ABSTRACT

Imagine experiencing a musical moment from the past: a rich, sensory experience that combines the interplay of candlelight on beautiful devotional art, the exquisite performance of fifteenth-century sacred music, and the warm acoustics of a performance space that now no longer exists, all in immersive virtual reality. This is what the AHRC-funded ‘Space, Place, Sound, and Memory: Immersive Experiences of the Past’ sets out to do.

Working closely with game developers, musicologists, architectural historians, and acousticians, the project aimed to recreate the sounds and sensations of early music performance in virtual reality. It began by painstakingly piecing together two historical performance contexts from fragmentary sources and records, and then recorded historically informed performances in an anechoic chamber, a space that is specifically designed to have no natural acoustic. Once complete, two virtual auditoria were constructed, digitally rebuilding St. Cecilia's Hall and the Chapel at Linlithgow Palace from detailed laser scans taken on site, and then reconstructing plausible interiors from the historical and architectural record. Finally, the recordings and virtual spaces were brought together using acoustic ray-tracing to recreate the sensations of hearing a historic performance, in its original performance space.

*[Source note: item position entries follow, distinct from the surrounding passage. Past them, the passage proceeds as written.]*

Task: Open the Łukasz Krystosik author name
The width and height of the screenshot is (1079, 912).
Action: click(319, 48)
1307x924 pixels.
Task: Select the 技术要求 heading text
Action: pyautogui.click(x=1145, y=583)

In this chapter, I seek to use this work as a gateway through which to link the discourses surrounding music in/and visual culture—how the decorations and materiality of a physical performance space are designed to (re)frame and contextualise the sounding art within them—with a broader understanding of the intellectual and cultural resonance of the ruin/fragment through what might be described as ‘affective medievalism’. Virtual reality (VR) is a medium which is to date extremely oculocentric, and one for which the contingencies of its presentation destabilise accepted notions of what it is to be realistic with sound. Ultimately, this chapter seeks to sketch a theoretical framework within which to approach the multimedia reconstruction of historical performances in virtual reality.